As mentioned before, when we use Arrow we need to import a library for the memory allocation Arrow needs.

We shall create first a plain Arrow Reader.
This Reader will be BigQuery agnostic. This is one of the benefits when we use a platform-language independent format.

An Arrow Binary shall be submitted to the reader with the schema and the rows shall be printed in CSV format.
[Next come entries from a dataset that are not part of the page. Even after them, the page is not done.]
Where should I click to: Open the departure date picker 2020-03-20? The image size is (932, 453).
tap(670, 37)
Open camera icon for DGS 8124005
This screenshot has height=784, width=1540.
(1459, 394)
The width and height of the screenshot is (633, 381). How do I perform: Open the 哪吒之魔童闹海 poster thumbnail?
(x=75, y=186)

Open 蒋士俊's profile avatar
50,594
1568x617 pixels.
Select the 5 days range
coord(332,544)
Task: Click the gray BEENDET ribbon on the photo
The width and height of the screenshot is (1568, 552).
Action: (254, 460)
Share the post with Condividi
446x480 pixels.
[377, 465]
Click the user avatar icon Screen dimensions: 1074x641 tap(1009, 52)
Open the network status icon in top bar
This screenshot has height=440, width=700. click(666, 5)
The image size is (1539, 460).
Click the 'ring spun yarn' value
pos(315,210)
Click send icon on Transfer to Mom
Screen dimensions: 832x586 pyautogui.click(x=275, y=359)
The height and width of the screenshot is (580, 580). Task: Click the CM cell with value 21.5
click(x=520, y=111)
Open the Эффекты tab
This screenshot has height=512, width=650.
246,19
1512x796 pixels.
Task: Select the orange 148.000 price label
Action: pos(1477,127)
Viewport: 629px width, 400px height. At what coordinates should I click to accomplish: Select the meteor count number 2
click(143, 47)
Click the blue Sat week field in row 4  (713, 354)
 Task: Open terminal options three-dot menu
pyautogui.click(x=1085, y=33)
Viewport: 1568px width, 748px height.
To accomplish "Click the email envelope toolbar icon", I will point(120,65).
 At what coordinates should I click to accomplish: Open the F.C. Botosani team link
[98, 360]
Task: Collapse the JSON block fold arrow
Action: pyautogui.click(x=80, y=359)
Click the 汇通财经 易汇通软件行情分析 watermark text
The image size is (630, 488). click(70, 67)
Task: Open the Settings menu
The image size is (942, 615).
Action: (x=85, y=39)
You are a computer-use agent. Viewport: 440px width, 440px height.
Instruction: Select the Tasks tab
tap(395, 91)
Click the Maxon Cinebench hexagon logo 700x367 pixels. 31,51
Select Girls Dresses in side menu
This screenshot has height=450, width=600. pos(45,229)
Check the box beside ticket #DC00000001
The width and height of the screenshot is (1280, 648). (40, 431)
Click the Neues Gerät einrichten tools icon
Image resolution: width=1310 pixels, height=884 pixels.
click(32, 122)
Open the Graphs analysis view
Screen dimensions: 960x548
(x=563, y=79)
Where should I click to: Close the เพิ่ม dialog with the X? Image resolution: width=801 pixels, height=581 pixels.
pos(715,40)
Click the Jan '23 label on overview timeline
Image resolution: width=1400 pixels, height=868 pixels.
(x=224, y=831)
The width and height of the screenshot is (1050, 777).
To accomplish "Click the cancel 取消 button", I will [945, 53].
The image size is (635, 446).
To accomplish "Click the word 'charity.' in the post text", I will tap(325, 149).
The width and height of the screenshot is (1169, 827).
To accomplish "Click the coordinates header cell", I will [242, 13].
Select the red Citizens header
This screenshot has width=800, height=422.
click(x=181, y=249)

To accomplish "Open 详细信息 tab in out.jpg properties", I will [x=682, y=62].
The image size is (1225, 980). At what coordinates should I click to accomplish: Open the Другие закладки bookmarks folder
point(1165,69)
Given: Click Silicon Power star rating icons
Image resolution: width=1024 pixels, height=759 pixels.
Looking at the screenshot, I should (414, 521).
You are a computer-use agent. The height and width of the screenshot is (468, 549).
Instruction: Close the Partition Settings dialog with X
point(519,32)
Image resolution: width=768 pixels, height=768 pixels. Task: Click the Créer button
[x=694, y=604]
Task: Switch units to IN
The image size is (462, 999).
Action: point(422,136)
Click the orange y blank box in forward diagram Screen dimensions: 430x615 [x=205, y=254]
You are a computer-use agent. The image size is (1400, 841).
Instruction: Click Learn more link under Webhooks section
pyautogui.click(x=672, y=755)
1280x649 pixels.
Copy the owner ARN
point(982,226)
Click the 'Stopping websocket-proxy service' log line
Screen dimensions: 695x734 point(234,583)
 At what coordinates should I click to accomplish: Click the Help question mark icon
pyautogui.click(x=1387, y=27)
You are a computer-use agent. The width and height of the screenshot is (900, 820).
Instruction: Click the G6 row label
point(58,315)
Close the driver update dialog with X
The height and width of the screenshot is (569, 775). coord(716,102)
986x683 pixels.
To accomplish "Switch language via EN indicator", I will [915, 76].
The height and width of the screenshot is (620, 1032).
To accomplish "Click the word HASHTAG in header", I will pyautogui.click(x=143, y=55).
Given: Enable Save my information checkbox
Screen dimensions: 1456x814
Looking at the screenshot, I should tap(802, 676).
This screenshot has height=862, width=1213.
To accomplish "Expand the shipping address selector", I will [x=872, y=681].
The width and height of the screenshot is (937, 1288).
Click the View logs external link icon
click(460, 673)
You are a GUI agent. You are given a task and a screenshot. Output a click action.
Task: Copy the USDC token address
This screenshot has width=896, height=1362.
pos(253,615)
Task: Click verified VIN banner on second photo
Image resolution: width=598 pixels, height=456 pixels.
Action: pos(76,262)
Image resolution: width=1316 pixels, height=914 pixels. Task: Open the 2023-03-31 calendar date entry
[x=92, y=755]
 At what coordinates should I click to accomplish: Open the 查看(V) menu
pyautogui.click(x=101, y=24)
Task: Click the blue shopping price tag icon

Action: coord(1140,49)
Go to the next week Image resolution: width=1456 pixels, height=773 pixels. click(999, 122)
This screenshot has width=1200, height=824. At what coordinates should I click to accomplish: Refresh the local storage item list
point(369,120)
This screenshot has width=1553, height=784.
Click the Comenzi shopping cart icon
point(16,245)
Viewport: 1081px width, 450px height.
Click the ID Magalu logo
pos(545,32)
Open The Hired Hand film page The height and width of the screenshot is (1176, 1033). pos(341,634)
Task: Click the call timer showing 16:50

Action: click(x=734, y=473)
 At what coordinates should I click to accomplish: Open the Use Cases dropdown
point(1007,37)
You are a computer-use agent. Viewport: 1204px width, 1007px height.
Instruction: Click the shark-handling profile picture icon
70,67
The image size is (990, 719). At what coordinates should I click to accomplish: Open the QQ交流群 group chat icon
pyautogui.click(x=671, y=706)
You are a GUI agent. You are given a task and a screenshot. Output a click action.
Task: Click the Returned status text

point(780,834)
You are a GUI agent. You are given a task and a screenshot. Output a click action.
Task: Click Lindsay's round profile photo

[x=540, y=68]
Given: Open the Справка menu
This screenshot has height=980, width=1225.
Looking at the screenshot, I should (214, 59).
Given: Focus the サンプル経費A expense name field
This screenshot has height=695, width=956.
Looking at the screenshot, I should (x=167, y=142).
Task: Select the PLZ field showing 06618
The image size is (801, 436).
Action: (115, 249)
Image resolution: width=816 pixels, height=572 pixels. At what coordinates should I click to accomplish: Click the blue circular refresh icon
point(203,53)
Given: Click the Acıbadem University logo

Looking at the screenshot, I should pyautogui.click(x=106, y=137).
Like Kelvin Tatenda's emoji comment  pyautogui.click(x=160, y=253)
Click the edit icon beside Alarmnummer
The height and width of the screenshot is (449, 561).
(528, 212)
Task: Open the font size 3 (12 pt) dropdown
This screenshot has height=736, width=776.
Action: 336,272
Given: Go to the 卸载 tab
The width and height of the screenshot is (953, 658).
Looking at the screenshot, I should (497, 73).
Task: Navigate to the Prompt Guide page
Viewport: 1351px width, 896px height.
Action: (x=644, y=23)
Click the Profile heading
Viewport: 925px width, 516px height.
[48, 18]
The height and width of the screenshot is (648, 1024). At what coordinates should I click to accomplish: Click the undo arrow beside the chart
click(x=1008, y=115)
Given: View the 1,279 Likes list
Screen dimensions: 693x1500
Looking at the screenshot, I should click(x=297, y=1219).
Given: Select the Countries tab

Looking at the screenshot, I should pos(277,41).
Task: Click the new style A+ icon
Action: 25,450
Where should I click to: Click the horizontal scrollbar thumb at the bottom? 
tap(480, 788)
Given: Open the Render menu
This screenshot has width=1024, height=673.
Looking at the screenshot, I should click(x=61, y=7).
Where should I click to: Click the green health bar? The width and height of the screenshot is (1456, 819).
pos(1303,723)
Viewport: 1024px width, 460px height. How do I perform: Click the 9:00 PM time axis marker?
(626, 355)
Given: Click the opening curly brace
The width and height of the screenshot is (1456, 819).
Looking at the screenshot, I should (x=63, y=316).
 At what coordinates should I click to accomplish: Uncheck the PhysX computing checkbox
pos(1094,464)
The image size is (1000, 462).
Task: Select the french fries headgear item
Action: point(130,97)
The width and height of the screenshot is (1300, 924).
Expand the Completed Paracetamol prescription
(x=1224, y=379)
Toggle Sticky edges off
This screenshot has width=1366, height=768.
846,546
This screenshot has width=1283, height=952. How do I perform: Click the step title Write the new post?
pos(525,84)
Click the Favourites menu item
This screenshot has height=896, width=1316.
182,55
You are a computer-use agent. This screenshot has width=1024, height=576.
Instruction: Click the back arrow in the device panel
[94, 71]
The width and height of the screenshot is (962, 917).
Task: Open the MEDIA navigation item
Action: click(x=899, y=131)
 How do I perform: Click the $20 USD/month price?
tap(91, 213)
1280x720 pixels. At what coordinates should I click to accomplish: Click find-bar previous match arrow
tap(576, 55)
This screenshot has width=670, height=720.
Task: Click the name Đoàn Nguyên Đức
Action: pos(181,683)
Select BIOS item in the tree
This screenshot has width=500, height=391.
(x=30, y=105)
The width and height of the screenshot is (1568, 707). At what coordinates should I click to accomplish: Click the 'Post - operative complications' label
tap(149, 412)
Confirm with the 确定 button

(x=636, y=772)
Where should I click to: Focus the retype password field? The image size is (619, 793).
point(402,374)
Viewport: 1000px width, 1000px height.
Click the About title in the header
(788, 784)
package com.gkatzioura.bigquery.storage.api.arrow;

import java.io.IOException;
import java.util.ArrayList;
import java.util.List;

import org.apache.arrow.memory.BufferAllocator;
import org.apache.arrow.memory.RootAllocator;
import org.apache.arrow.util.Preconditions;
import org.apache.arrow.vector.FieldVector;
import org.apache.arrow.vector.VectorLoader;
import org.apache.arrow.vector.VectorSchemaRoot;
import org.apache.arrow.vector.ipc.ReadChannel;
import org.apache.arrow.vector.ipc.message.MessageSerializer;
import org.apache.arrow.vector.types.pojo.Field;
import org.apache.arrow.vector.types.pojo.Schema;
import org.apache.arrow.vector.util.ByteArrayReadableSeekableByteChannel;

import com.google.cloud.bigquery.storage.v1.ArrowRecordBatch;
import com.google.cloud.bigquery.storage.v1.ArrowSchema;

public class ArrowReader implements AutoCloseable {

    private final BufferAllocator allocator = new RootAllocator(Long.MAX_VALUE);

    private final VectorSchemaRoot root;
    private final VectorLoader loader;

    public ArrowReader(ArrowSchema arrowSchema) throws IOException {
        Schema schema =
                MessageSerializer.deserializeSchema(
                        new ReadChannel(
                                new ByteArrayReadableSeekableByteChannel(
                                        arrowSchema.getSerializedSchema().toByteArray())));

        Preconditions.checkNotNull(schema);
        List<FieldVector> vectors = new ArrayList<>();
        for (Field field : schema.getFields()) {
            vectors.add(field.createVector(allocator));
        }

        root = new VectorSchemaRoot(vectors);
        loader = new VectorLoader(root);
    }

    public void processRows(ArrowRecordBatch batch) throws IOException {
        org.apache.arrow.vector.ipc.message.ArrowRecordBatch deserializedBatch =
                MessageSerializer.deserializeRecordBatch(
                        new ReadChannel(
                                new ByteArrayReadableSeekableByteChannel(
                                        batch.getSerializedRecordBatch().toByteArray())),
                        allocator);

        loader.load(deserializedBatch);
        deserializedBatch.close();
        System.out.println(root.contentToTSVString());
        root.clear();
    }

    @Override
    public void close() throws Exception {
        root.close();
        allocator.close();
    }

}

The constructor will have the schema injected, then the schema root shall be created.
Pay attention that we receive the schema in a binary form, it’s up to us and our library on how to read it.


        Schema schema =
                MessageSerializer.deserializeSchema(
                        new ReadChannel(
                                new ByteArrayReadableSeekableByteChannel(
                                        arrowSchema.getSerializedSchema().toByteArray())));

You can find more on reading Arrow data on this tutorial.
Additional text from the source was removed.